■ **What is asked**: Rewrite the lines below in full, changing every "computer-use agent" to "screen-control agent" and leaving everything else as it is.

■ **Data excerpts**:
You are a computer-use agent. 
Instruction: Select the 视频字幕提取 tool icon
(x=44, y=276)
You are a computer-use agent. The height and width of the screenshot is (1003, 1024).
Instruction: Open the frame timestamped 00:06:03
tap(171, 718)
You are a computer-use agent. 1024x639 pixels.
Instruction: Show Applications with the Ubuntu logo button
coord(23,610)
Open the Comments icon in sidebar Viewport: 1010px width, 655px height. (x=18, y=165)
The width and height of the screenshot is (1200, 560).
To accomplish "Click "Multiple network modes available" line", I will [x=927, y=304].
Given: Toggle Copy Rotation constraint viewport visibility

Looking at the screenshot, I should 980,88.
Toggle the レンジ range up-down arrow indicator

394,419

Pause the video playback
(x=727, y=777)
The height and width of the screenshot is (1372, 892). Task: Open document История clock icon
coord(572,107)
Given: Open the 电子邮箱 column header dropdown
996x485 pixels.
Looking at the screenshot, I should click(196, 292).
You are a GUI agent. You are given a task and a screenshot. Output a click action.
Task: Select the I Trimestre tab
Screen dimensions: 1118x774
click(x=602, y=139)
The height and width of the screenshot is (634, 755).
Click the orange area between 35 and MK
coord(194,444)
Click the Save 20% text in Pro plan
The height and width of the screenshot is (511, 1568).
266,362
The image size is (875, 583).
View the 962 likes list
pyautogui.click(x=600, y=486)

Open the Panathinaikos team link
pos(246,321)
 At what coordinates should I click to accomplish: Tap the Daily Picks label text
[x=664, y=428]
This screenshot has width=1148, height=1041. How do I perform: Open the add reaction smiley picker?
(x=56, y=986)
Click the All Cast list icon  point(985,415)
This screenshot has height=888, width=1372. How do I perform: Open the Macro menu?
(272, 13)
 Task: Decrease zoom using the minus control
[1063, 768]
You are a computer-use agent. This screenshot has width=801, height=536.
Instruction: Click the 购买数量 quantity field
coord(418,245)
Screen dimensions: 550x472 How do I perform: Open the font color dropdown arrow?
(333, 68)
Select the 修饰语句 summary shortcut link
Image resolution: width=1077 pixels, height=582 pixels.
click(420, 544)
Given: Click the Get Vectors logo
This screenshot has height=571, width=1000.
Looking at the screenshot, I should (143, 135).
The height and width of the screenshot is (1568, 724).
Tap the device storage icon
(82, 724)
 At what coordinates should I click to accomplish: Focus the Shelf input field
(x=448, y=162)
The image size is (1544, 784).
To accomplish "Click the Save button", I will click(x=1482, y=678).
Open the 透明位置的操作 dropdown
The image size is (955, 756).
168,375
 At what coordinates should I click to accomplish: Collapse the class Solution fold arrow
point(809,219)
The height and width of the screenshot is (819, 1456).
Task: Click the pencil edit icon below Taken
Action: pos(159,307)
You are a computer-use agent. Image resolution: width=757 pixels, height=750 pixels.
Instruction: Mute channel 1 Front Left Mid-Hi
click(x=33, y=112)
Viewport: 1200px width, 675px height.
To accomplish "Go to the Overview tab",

■ **Full output**:
You are a screen-control agent. 
Instruction: Select the 视频字幕提取 tool icon
(x=44, y=276)
You are a screen-control agent. The height and width of the screenshot is (1003, 1024).
Instruction: Open the frame timestamped 00:06:03
tap(171, 718)
You are a screen-control agent. 1024x639 pixels.
Instruction: Show Applications with the Ubuntu logo button
coord(23,610)
Open the Comments icon in sidebar Viewport: 1010px width, 655px height. (x=18, y=165)
The width and height of the screenshot is (1200, 560).
To accomplish "Click "Multiple network modes available" line", I will [x=927, y=304].
Given: Toggle Copy Rotation constraint viewport visibility

Looking at the screenshot, I should 980,88.
Toggle the レンジ range up-down arrow indicator

394,419

Pause the video playback
(x=727, y=777)
The height and width of the screenshot is (1372, 892). Task: Open document История clock icon
coord(572,107)
Given: Open the 电子邮箱 column header dropdown
996x485 pixels.
Looking at the screenshot, I should click(196, 292).
You are a GUI agent. You are given a task and a screenshot. Output a click action.
Task: Select the I Trimestre tab
Screen dimensions: 1118x774
click(x=602, y=139)
The height and width of the screenshot is (634, 755).
Click the orange area between 35 and MK
coord(194,444)
Click the Save 20% text in Pro plan
The height and width of the screenshot is (511, 1568).
266,362
The image size is (875, 583).
View the 962 likes list
pyautogui.click(x=600, y=486)

Open the Panathinaikos team link
pos(246,321)
 At what coordinates should I click to accomplish: Tap the Daily Picks label text
[x=664, y=428]
This screenshot has width=1148, height=1041. How do I perform: Open the add reaction smiley picker?
(x=56, y=986)
Click the All Cast list icon  point(985,415)
This screenshot has height=888, width=1372. How do I perform: Open the Macro menu?
(272, 13)
 Task: Decrease zoom using the minus control
[1063, 768]
You are a screen-control agent. This screenshot has width=801, height=536.
Instruction: Click the 购买数量 quantity field
coord(418,245)
Screen dimensions: 550x472 How do I perform: Open the font color dropdown arrow?
(333, 68)
Select the 修饰语句 summary shortcut link
Image resolution: width=1077 pixels, height=582 pixels.
click(420, 544)
Given: Click the Get Vectors logo
This screenshot has height=571, width=1000.
Looking at the screenshot, I should (143, 135).
The height and width of the screenshot is (1568, 724).
Tap the device storage icon
(82, 724)
 At what coordinates should I click to accomplish: Focus the Shelf input field
(x=448, y=162)
The image size is (1544, 784).
To accomplish "Click the Save button", I will click(x=1482, y=678).
Open the 透明位置的操作 dropdown
The image size is (955, 756).
168,375
 At what coordinates should I click to accomplish: Collapse the class Solution fold arrow
point(809,219)
The height and width of the screenshot is (819, 1456).
Task: Click the pencil edit icon below Taken
Action: pos(159,307)
You are a screen-control agent. Image resolution: width=757 pixels, height=750 pixels.
Instruction: Mute channel 1 Front Left Mid-Hi
click(x=33, y=112)
Viewport: 1200px width, 675px height.
To accomplish "Go to the Overview tab",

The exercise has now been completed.